[Start of section]

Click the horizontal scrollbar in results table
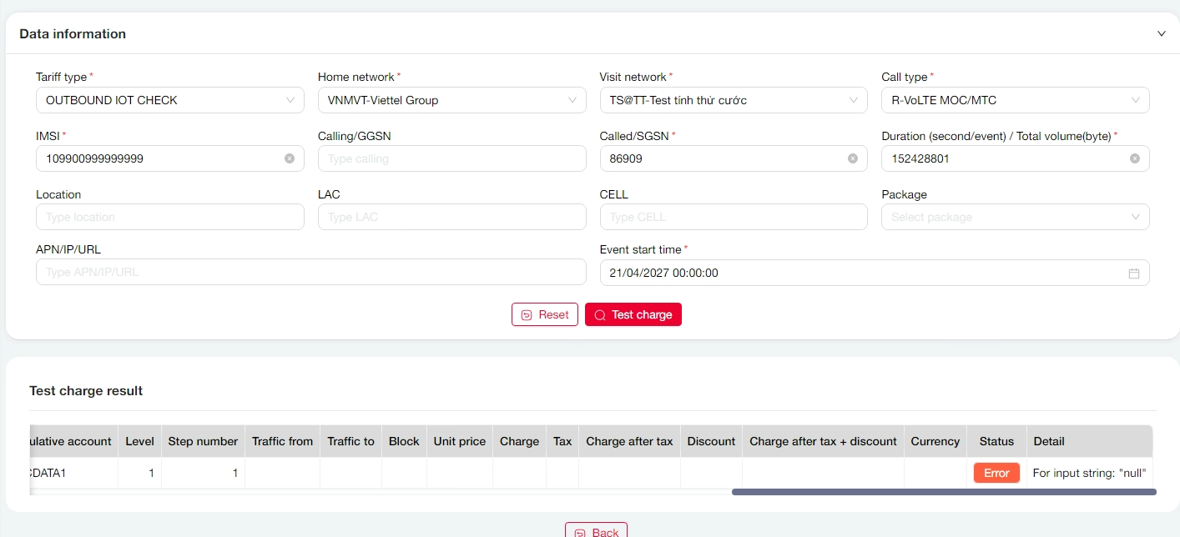The width and height of the screenshot is (1180, 537). pyautogui.click(x=943, y=492)
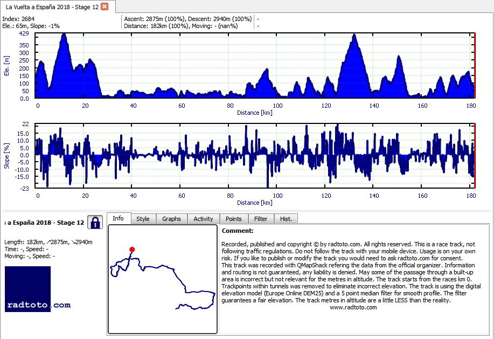Screen dimensions: 494x339
Task: Switch to the Filter tab
Action: 261,219
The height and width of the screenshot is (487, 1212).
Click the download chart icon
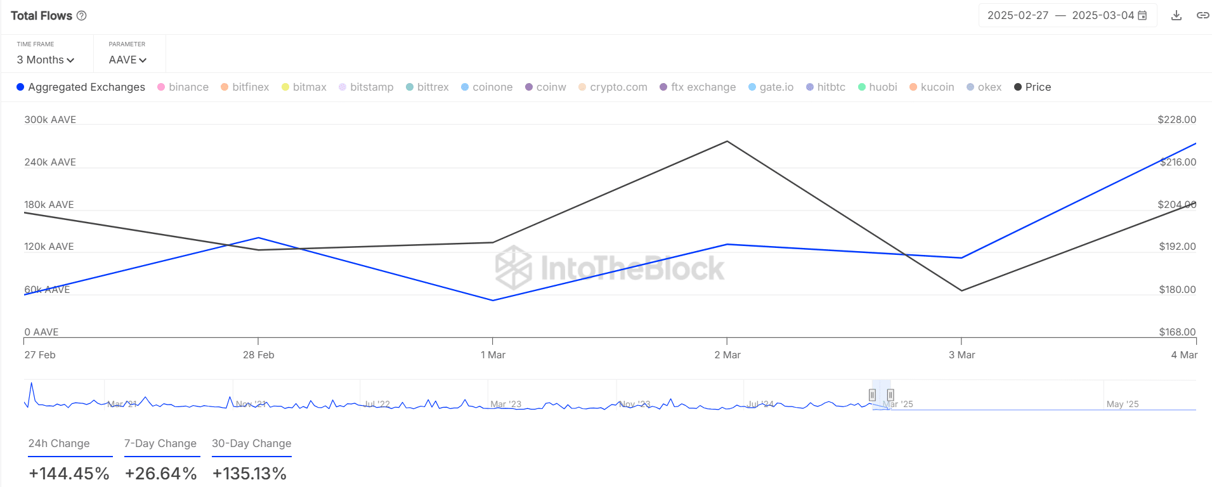point(1176,15)
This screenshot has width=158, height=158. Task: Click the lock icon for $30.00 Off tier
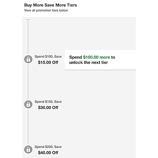[28, 104]
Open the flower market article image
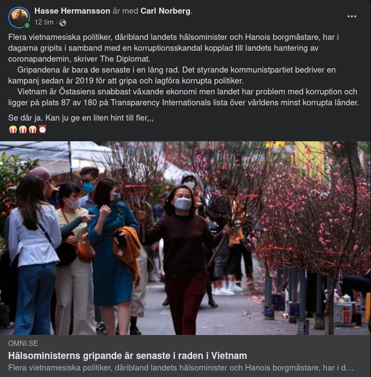 pyautogui.click(x=186, y=238)
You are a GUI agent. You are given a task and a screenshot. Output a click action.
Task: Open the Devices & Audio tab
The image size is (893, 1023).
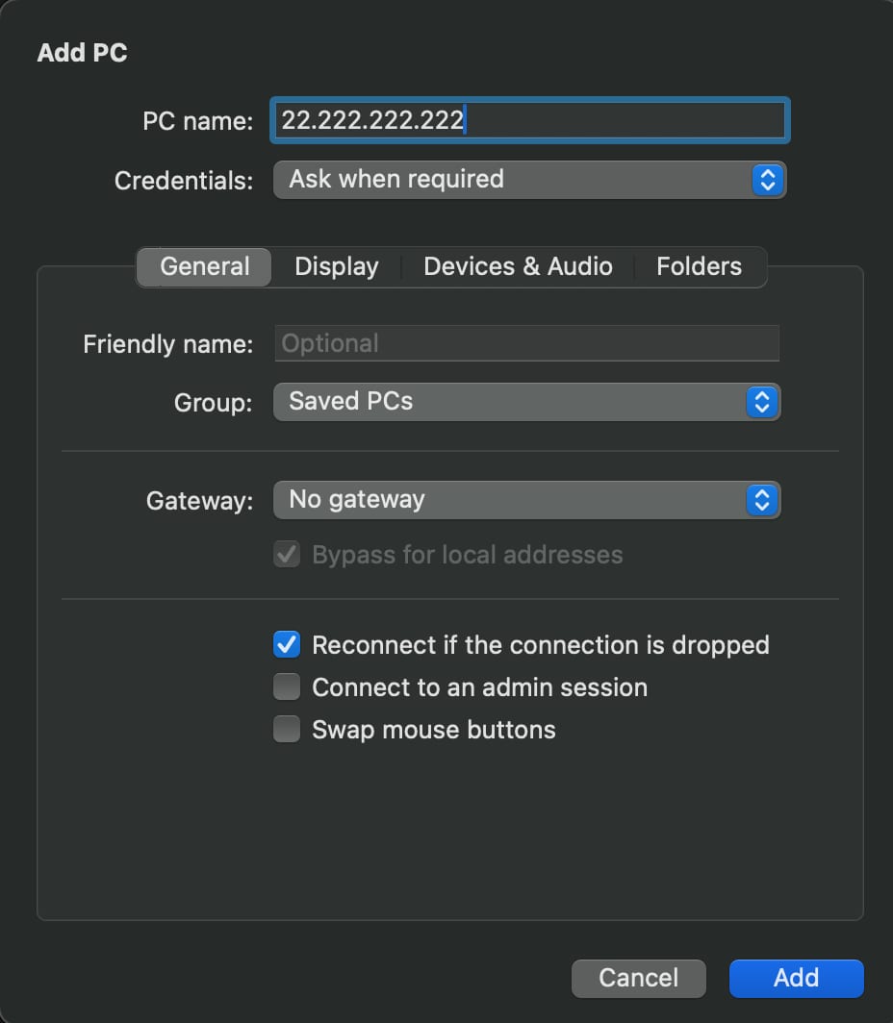click(518, 267)
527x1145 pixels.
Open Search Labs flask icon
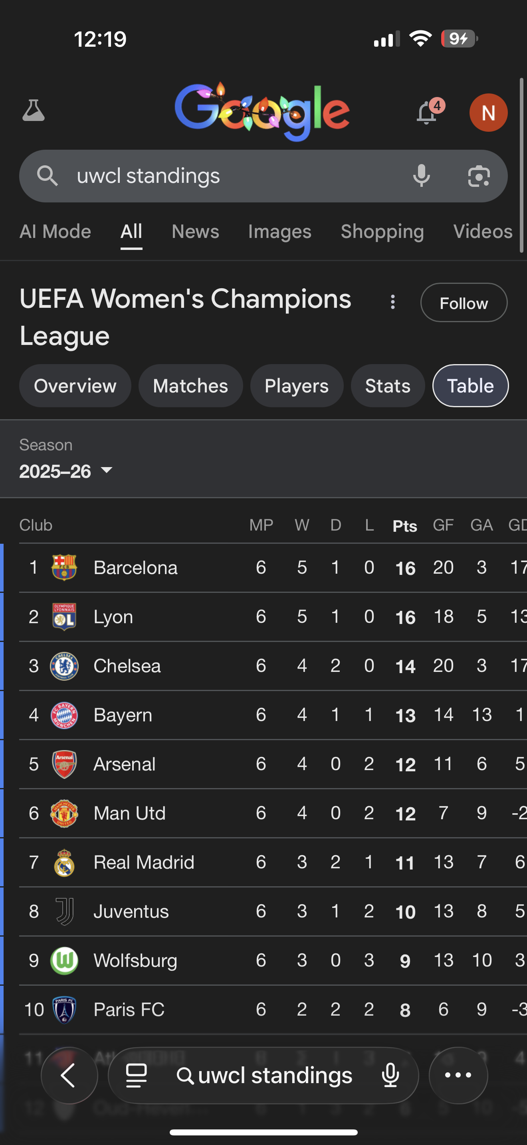pyautogui.click(x=33, y=111)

[End of section]

What you have to do:
I need the lines from the one holding "Task: Open the Devices & Audio tab" through the last line of the entries set down exactly, with every picture left out.

Answer space:
Task: Open the Devices & Audio tab
The image size is (893, 1023).
click(518, 267)
527x1145 pixels.
Open Search Labs flask icon
pyautogui.click(x=33, y=111)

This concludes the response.